## [Assigned task]
Omit pictures and quote the listing below line by line, from its start through the line that holds "This screenshot has width=1920, height=1032.".

## [Material for this task]
- Opening Delimiter -
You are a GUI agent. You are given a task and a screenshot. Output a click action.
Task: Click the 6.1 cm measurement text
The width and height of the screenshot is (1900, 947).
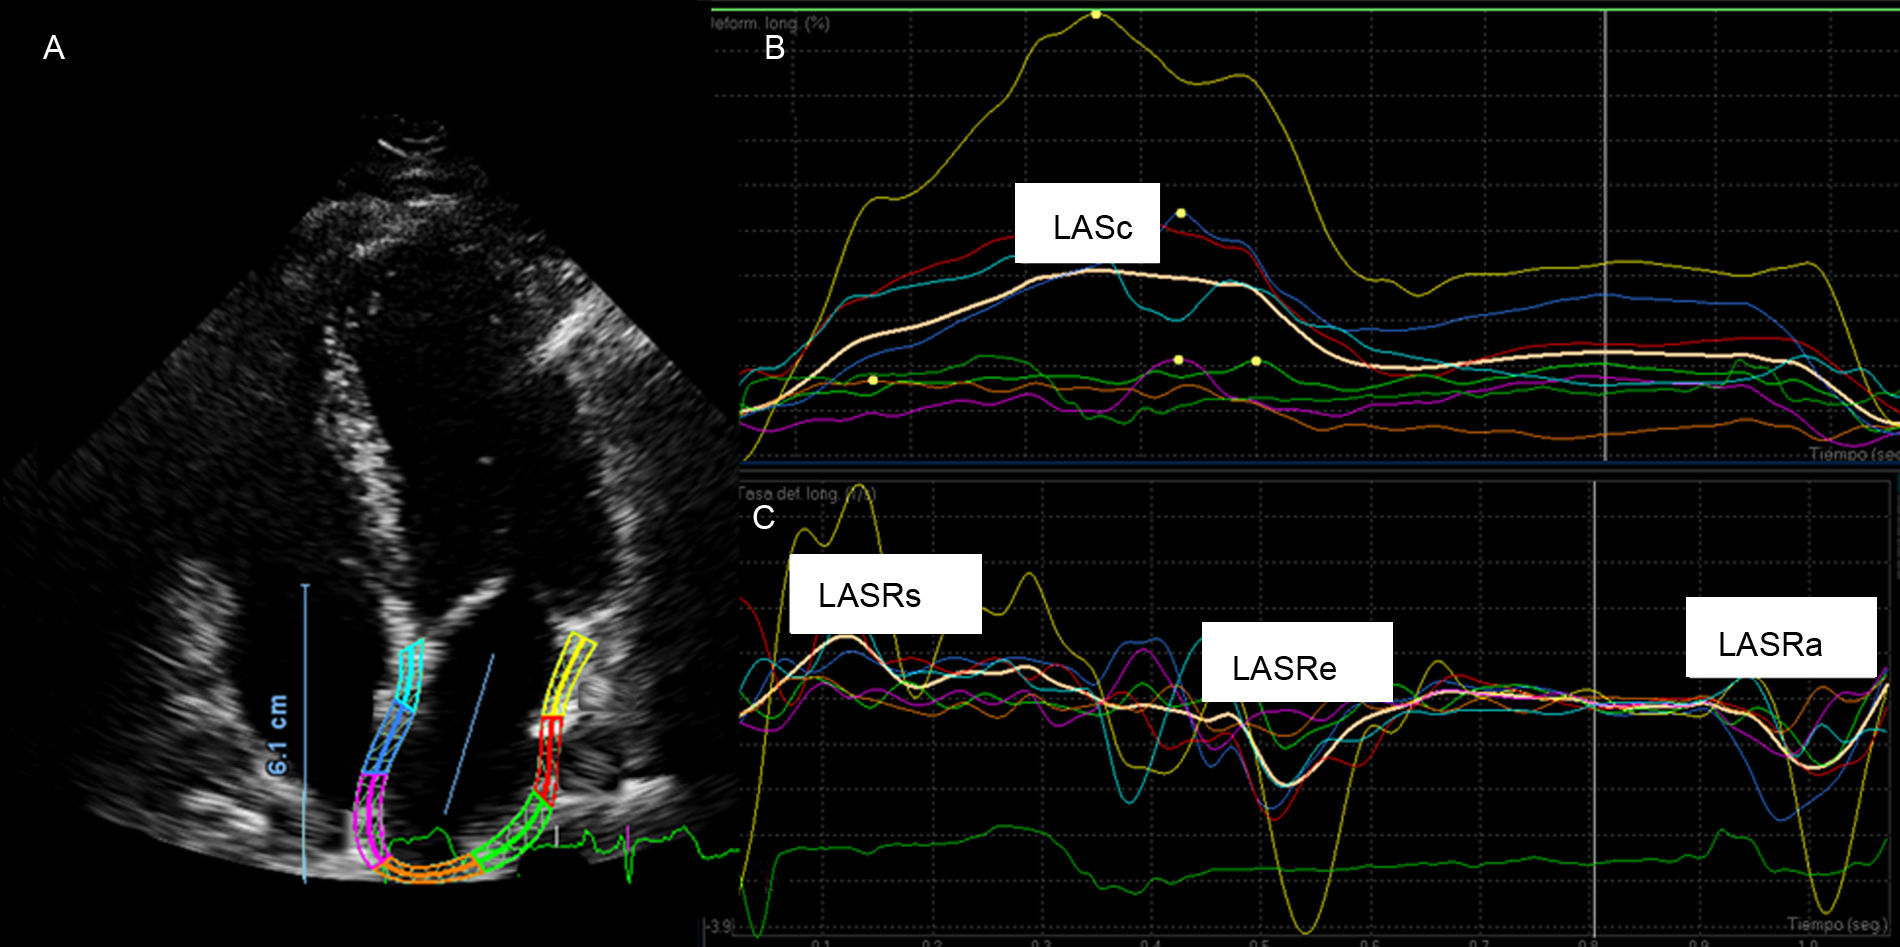(278, 735)
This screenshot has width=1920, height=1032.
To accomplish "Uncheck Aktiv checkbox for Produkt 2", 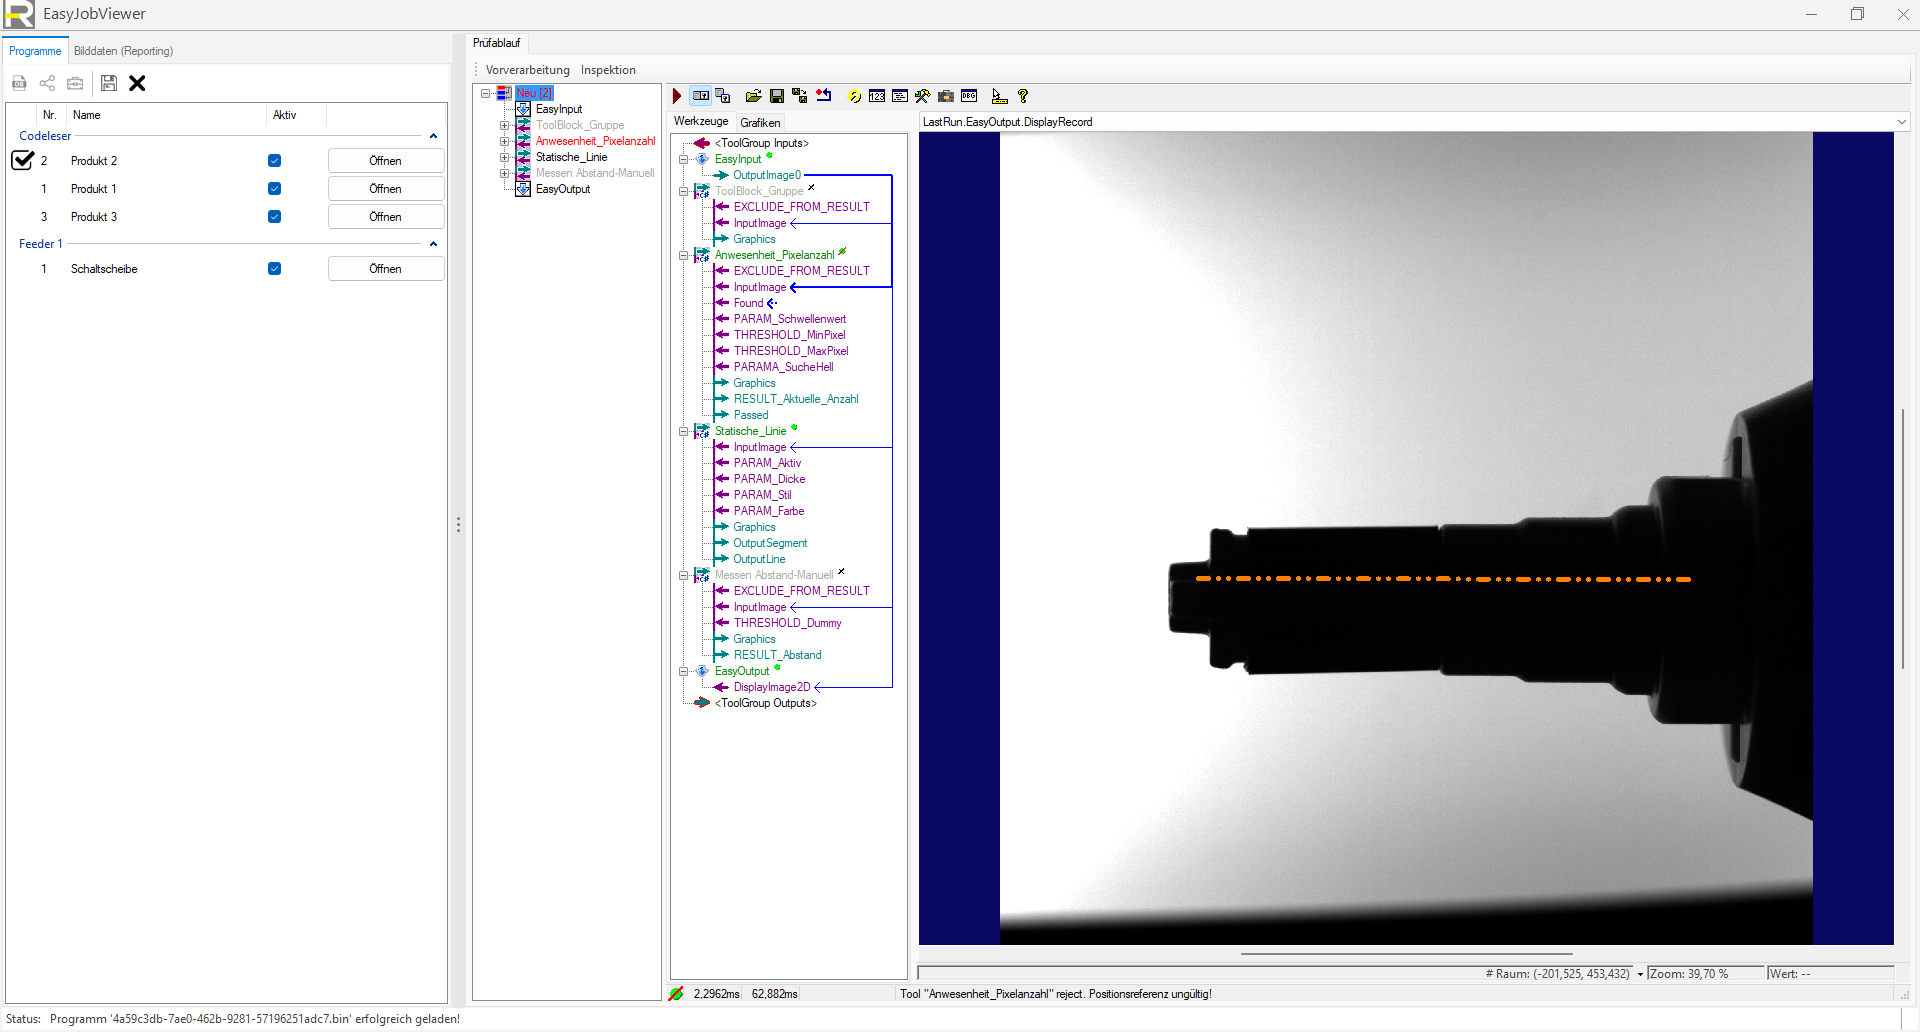I will (x=274, y=161).
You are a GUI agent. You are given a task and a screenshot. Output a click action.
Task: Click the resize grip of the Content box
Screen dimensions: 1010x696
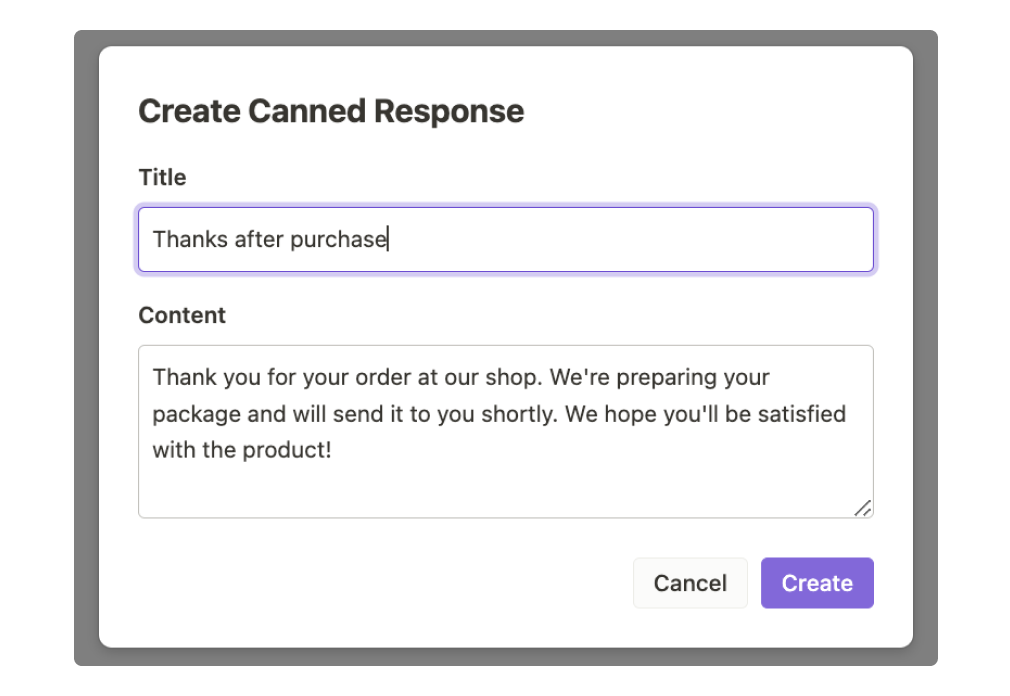tap(864, 509)
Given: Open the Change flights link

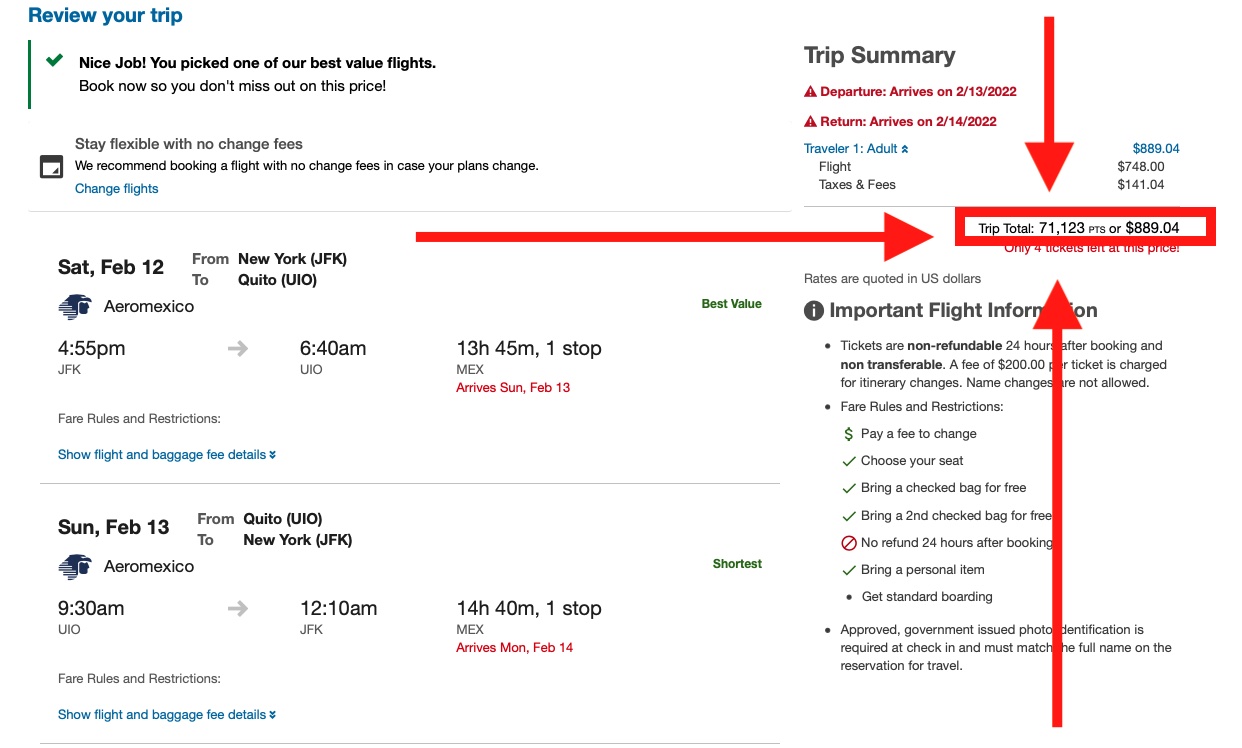Looking at the screenshot, I should (116, 189).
- Closing Delimiter -
## [The answer]
You are a GUI agent. You are given a task and a screenshot. Output a click action.
Task: Click the 6.1 cm measurement text
The width and height of the screenshot is (1900, 947).
(278, 735)
This screenshot has width=1920, height=1032.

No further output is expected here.